We will see a common reason for the following disparate problems to permit accurate and efficient algorithms using only the four basic arithmetic operations: finding the eigenvalues of a suitably discretized scalar elliptic PDE, finding eigenvalues of arbitrary products, inverses, or Schur complements of totally non-negative matrices (such as Cauchy and Vandermonde), and evaluating the Motzkin polynomial. Furthermore, in all these cases the high accuracy is ‘deserved’, i.e., the answer is determined much more accurately by the data than the conventional condition number would suggest.
In contrast, we will see that evaluating even the simple polynomial x + y + z accurately is impossible in the TM, using only the basic arithmetic operations. We give a set of necessary and sufficient conditions to decide whether a high accuracy algorithm exists in the TM, and describe progress toward a decision procedure that will take any problem and provide either a high-accuracy algorithm or a proof that none exists.

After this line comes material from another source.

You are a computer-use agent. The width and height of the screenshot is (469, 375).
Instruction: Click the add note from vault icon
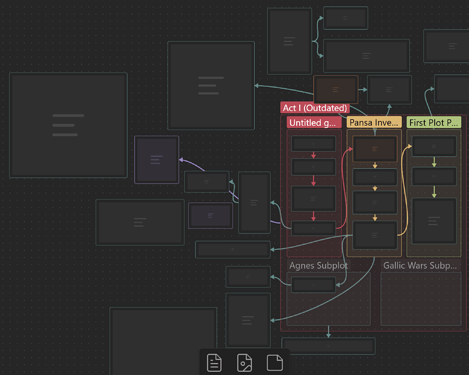point(214,363)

When no accurate algorithm exists in the TM, it is natural to extend the set of available accurate operations by a library of additional operations, such as x + y + z, dot products, or indeed any enumerable set which could then be used to build further accurate algorithms. We show how our accurate algorithms and decision procedure for finding them extend to this case.
Finally, we address other models of arithmetic, and the relationship between (im)possibility in the TM and (in)efficient algorithms operating on numbers represented as bit strings.